Non-local interactions in the $(d,p)$ surrogate method for $(n,\gamma)$ reactions

TL;DR

This paper investigates how including nonlocal interactions in the theoretical modeling of $(d,p)$ reactions affects reaction observables, revealing complex impacts on cross sections and maintaining the shape of spin distributions.

Contribution

It extends the existing theory for $(d,p)$ reactions to incorporate nonlocal optical potentials and systematically studies their effects on reaction outcomes.

Findings

Nonlocality influences the magnitude of non-elastic breakup.

The shape of spin distributions remains largely unchanged by nonlocal effects.

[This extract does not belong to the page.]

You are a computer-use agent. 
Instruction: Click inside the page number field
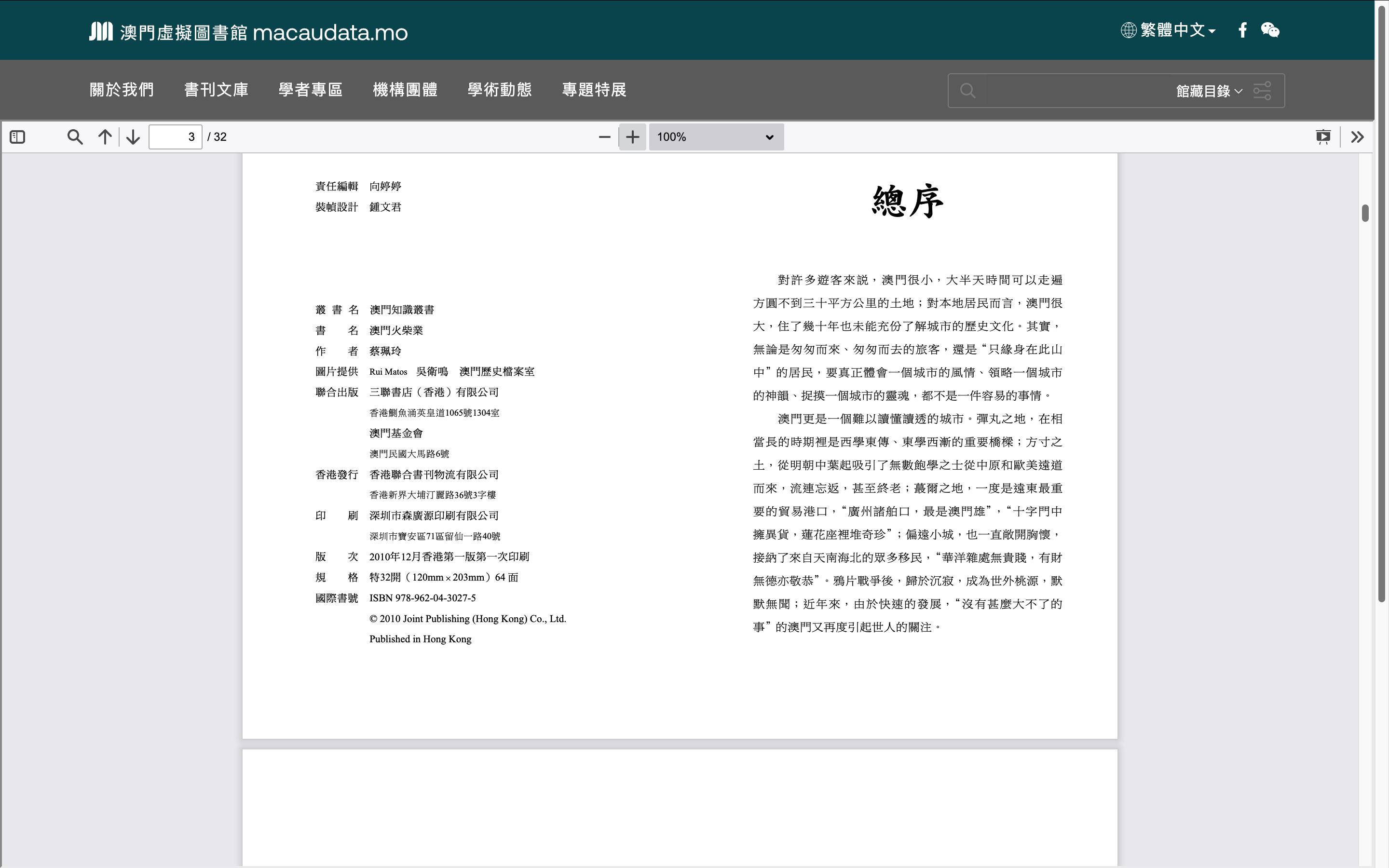pos(175,136)
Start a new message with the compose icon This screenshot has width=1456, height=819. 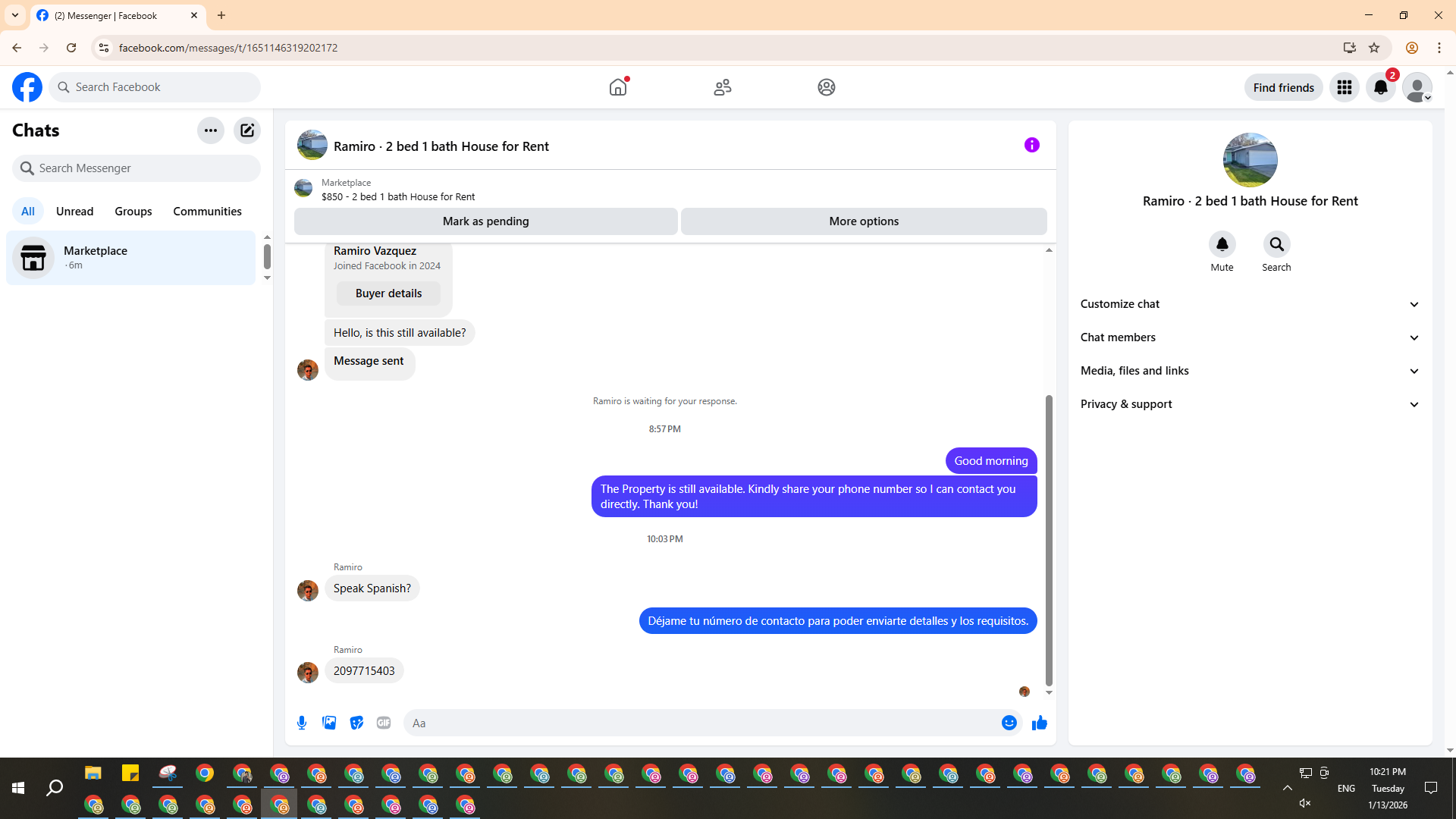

Nonlocal interactions can either increase or decrease reaction cross sections depending on conditions.

Abstract

Single-neutron transfer reactions populating states in the continuum are interesting both for structure and astrophysics. In their description often global optical potentials are used for the nucleon-target interactions, and these interactions are typically local. In our work, we study the effects of nonlocality in $(d,p)$ reactions populating continuum states. This work is similar to that of [1] but now for transfer to the continuum. A theory for computing cross sections for inclusive processes $A (d,p) X$ was explored in [2]. Therein, local optical potentials were used to describe the nucleon-target effective interaction. The goal of the present work is to extend the theory developed in [2] to investigate the effects of including nonlocality in the effective interaction on the relevant reaction observables. We implement the R--matrix method to solve the non--local equations both for the nucleon wavefunctions and the propagator. We then apply the method to systematically study the inclusive process of $(d,p)$ on $^{16}$O, $^{40}$Ca, $^{48}$Ca and $^{208}$Pb at 10, 20 and 50 MeV. We compare the results obtained when non--local interactions are used with those obtained when local equivalent interactions are included. We find that nonlocality affects different pieces of the model in complex ways. Depending on the beam energy and the target, the non-elastic breakup can either increase or decrease. While the non-elastic transfer cross section for each final spin state can change considerably, the main prediction of the model [2], namely the shape of the spin distributions, remains largely unaltered by nonlocality. [1] L. J. Titus and F. M. Nunes. Testing the Perey effect. Phys. Rev. C, 89:034609, Mar 2014. [2] G. Potel, F. M. Nunes, and I. J. Thompson. Establishing a theory for deuteron-induced surrogate reactions. Phys. Rev. C, 92:034611, Sep 2015.